Descripción
El puesto de Monitor Residencial se centra en proporcionar apoyo integral a usuarios dentro de un entorno residencial, promoviendo su autonomía y bienestar general. Las funciones principales implican la participación activa en programas diseñados para el desarrollo de habilidades personales y sociales. Esto incluye asistencia en actividades de la vida diaria como la higiene, la alimentación y el autocuidado, siempre con el objetivo de fomentar la independencia de cada individuo. El monitor colabora en la creación de un ambiente positivo y estructurado, facilitando la interacción interpersonal y la gestión grupal de manera efectiva y respetuosa.Otra parte fundamental del rol consiste en apoyar a los usuarios en la utilización de recursos comunitarios y en la organización de actividades de ocio y tiempo libre, tanto dentro como fuera de la residencia. Esto puede involucrar acompañamientos en salidas recreativas, visitas a dispositivos sanitarios o participación en eventos sociales. Además, el profesional es responsable de velar por el decoro y el buen estado del entorno físico, trabajando conjuntamente con los usuarios cuando estas tareas formen parte de sus programas de autonomía. Se requiere una atención meticulosa al seguimiento de los planes terapéuticos y médicos establecidos por los facultativos.
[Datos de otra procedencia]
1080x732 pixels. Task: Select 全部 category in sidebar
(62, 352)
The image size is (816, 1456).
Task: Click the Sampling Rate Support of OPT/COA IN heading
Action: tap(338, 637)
El monitor también desarrolla tareas administrativas básicas, como registrar incidencias o actualizar información relacionada con tratamientos. La comunicación fluida con el equipo multidisciplinar es esencial, participando en reuniones para intercambiar información relevante sobre la atención al usuario. En resumen, este puesto demanda compromiso, empatía y capacidad para adaptarse a las necesidades cambiantes de los usuarios, desempeñando cualquier otra labor análoga que contribuya al cumplimiento de los objetivos residenciales y al bienestar de las personas atendidas.